Many players will add that Defense is the hardest of the three disciplines.  They point out that Declarer has the benefit of 26 cards...half the deck, representing all of the partnership’s combined resources, and can (for the most part) unilaterally control the order in which they are played.  Each Defender, on the other hand, also sees 26 cards (although only after the opening lead has been selected and faced), but only controls half of them, and has to ferret out the other half of the partnership’s resources through reflection on the bidding, and through inferences that are to be drawn from the partnership’s agreements about leads and defensive signals.

Take a look at the bottom third of the “back” side of your convention card.  If you open it up and lay it flat, it’s the lower left corner.  Have you completely filled this out this section for each of your partners?  The Laws of Duplicate Bridge require that both partners have identically (and completely) filled out convention cards.  And it’s not just the law.  It is absolutely essential to good results at the table that you have (and abide by) clear agreements about your opening leads, non-opening leads, attitude signals, count signals, suit preference signals, first discards, and all other aspects of “defensive carding.”  I guarantee you that paying a reasonable amount of attention to this aspect of your partnerships will be worth at least a full board per session in the scoring.

Let’s consider first the card diagrams in the Leads and Defensive Carding section of the convention card.  “Standard” leads are listed in bold.  A classic example is King from KQJx, “top of a sequence.”  A “sequence” is generally defined as including KQ10x, from which the almost universally-accepted lead is also the King.  Most writers on the subject would say that KQxx is not a sequence, and that the traditional lead from that holding would be a small card (usually, “fourth best”).  It is also tradition to lead top of an interior sequence, such as the Jack from KJ10x, and again, this lead is marked in bold on the “standard” convention card.  A careful student of the game will note that convention cards are not entirely uniform, and one respect in which they tend to vary is precisely in this area...leads.

There seems to be a trend these days toward “attitude (opening) leads.”  The two basic principles are: (1) “lead low from a ‘broken’ honor;” and (2) “lead second highest from a worthless holding.”  Following the first principle, one leads the underlined card from the following holdings: Kxxx, Qxxx, Jxxx, KJxx.  Following the second principle, one leads the underlined card from these holdings: xxx, xxxx, and xxxxx.  Note that 10s are generally considered non-honors for this purpose.  Also, many writers on the topic caution against leading away from Jxx or Jxxx, as it often just doesn’t seem to work out very well.  That said, leading low from that holding is probably still preferable to any other lead when leading against a heart contract with a hand such as Axxx=Qxx=Axx=Jxx.

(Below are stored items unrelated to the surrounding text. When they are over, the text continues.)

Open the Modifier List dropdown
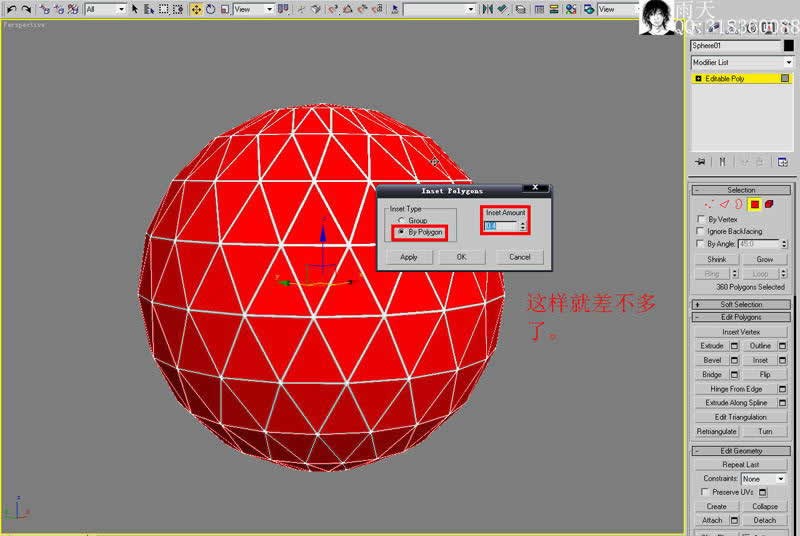This screenshot has width=800, height=536. pos(741,62)
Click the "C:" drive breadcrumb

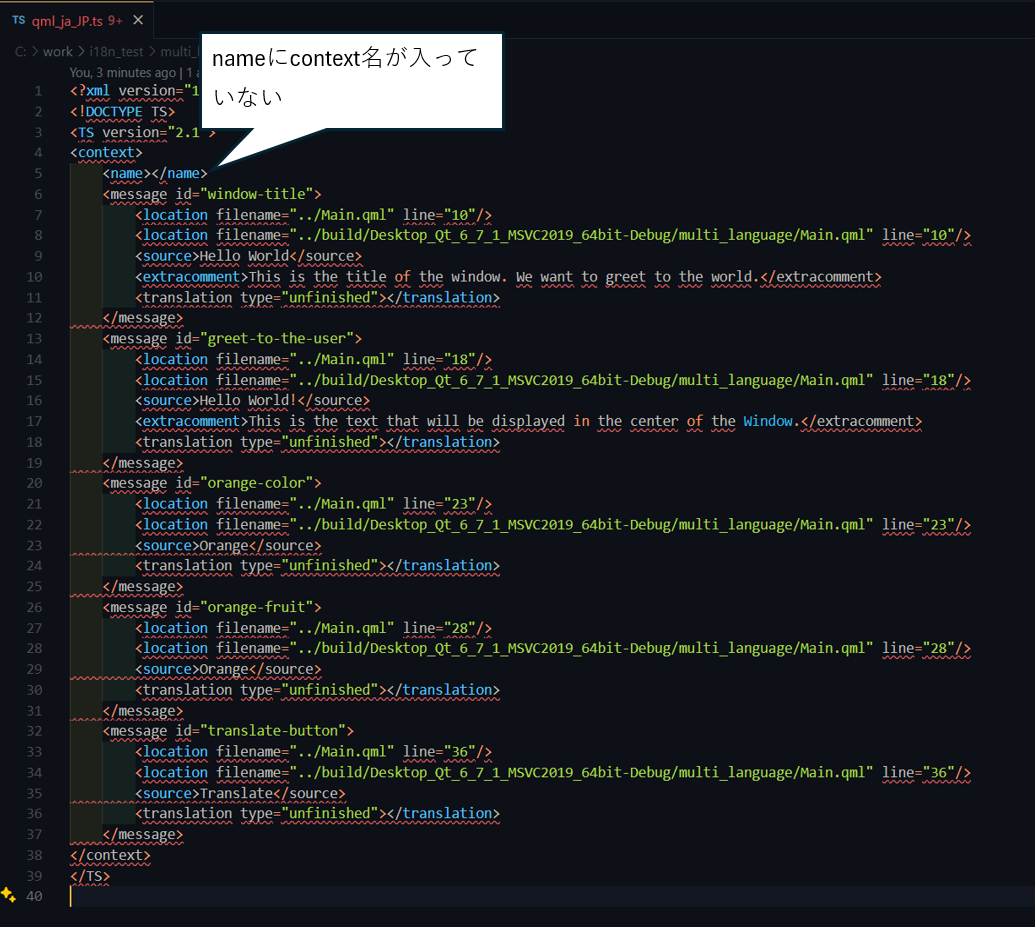(x=20, y=52)
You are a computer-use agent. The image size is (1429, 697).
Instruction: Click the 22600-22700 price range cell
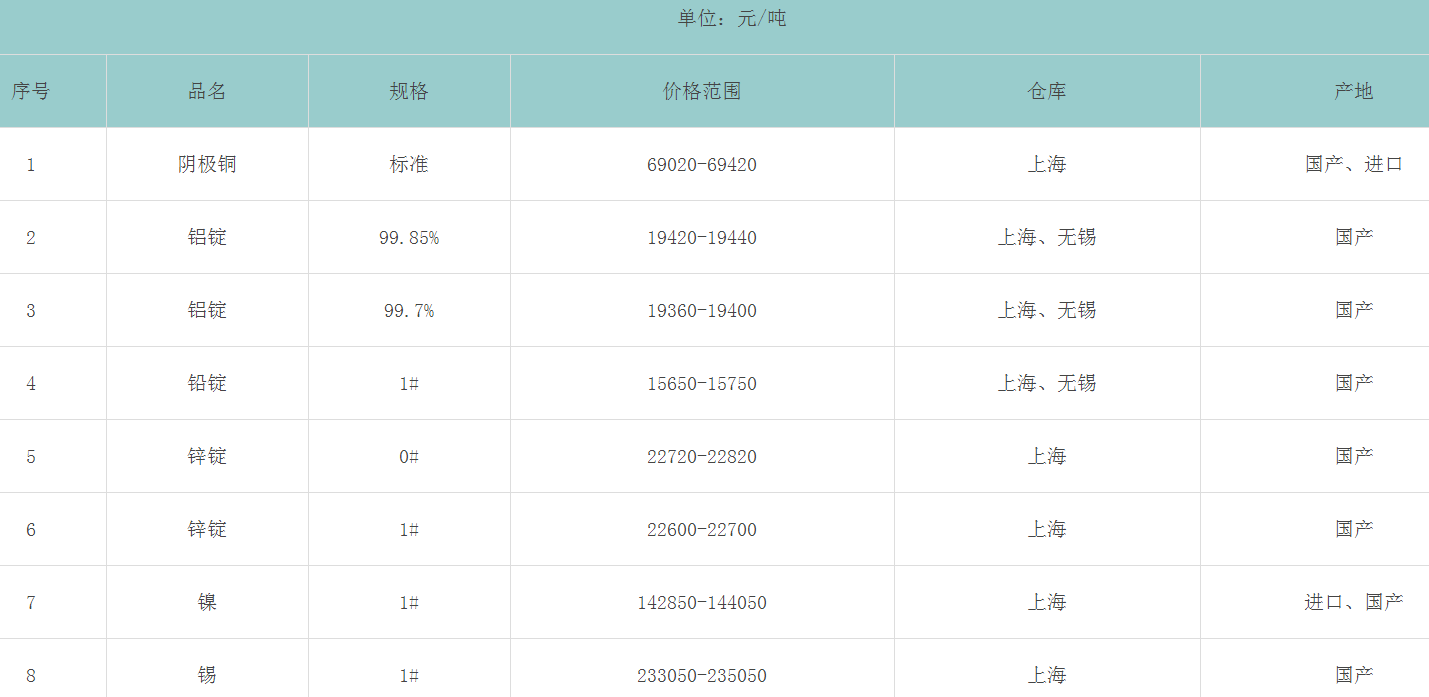702,530
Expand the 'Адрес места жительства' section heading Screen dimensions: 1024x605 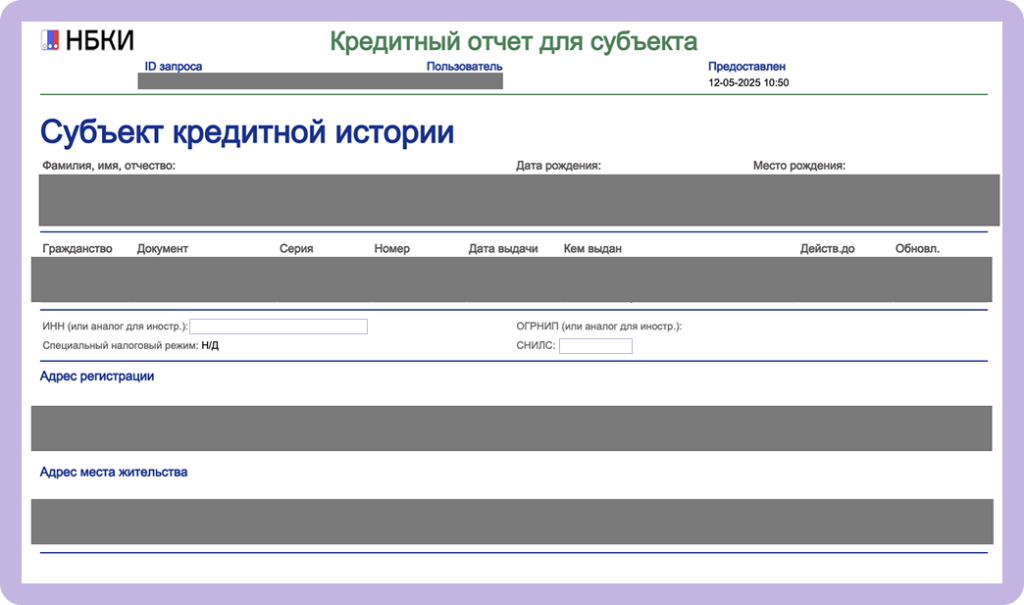click(113, 471)
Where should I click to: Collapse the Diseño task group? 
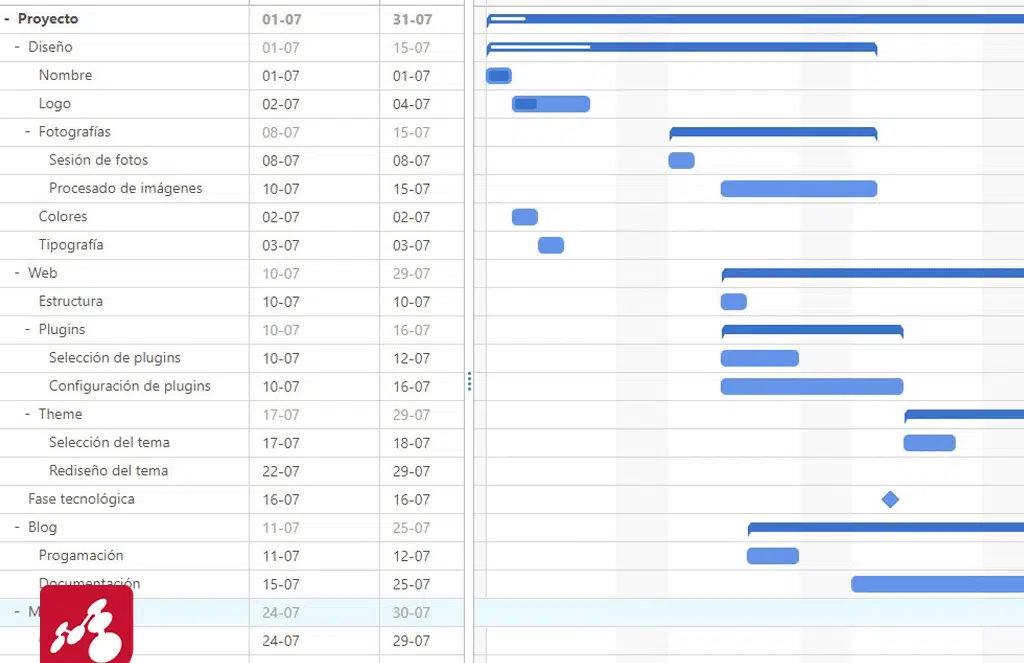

When following suit to partner’s opening lead, if one is not obligated to play “3rd hand high,” it is usual to show “attitude.” Playing one’s highest “expendable” card says, “I like the suit that you led,” while playing one’s lowest card says, “I DO NOT like the suit that you led.”  Here’s an example.  Partner leads the King of Hearts against a contract of 4 Spades.  When dummy comes down, this is what you see:








Partner Leads the J832

King of Hearts K10xx


Partner’s lead implies that she also holds the Queen and 10 of Hearts (top of a sequence), and since your Jack of Hearts solidifies the partnership’s Heart holding (and therefore makes it safe for Partner to lead another Heart when she is next on lead), you “encourage” by following with the 8 of Hearts.  Partner now knows that you are encouraging a Heart continuation when she is next on lead.  

Assume that Declarer wins the Ace of Hearts, and next leads the Queen of Spades from the board, playing low from his hand, and losing the trick to Partner’s King of Spades.  Put yourself in Partner’s shoes.  She saw you play the 8 of Hearts at Trick 1.  The Ace of Hearts was on the board.  The obvious inference is that you have the Jack of Hearts.  If you do, Partner can underlead her Queen of Hearts (which you infer that she has from her opening lead of the King).  But Partner should also consider the possibility that you might have been starting a “high-low” (also known as an “echo”) from an initial holding of 8x, trying to engineer a Heart ruff on the third round of the suit.  It would therefore be safer for Partner to cash her Queen of Hearts, and to next lead a third round of Hearts for you to either ruff, or to win your Jack of Hearts (if Declarer started with three Hearts).  Here’s the full hand:  





Kx xx

KQ10x J832

xx K10xx

Jxxxx Axx





Defensive signaling is an inexact science, but allows the defenders to draw important inferences upon which to base their defense.  We will explore this area further in upcoming issues of Table Talk, but in the meantime, here are a few more defensive carding principles with which you should be familiar, and that you should discuss with your regular partners.  You should describe your agreements on your convention card, and you should review those agreements before the beginning of each session.   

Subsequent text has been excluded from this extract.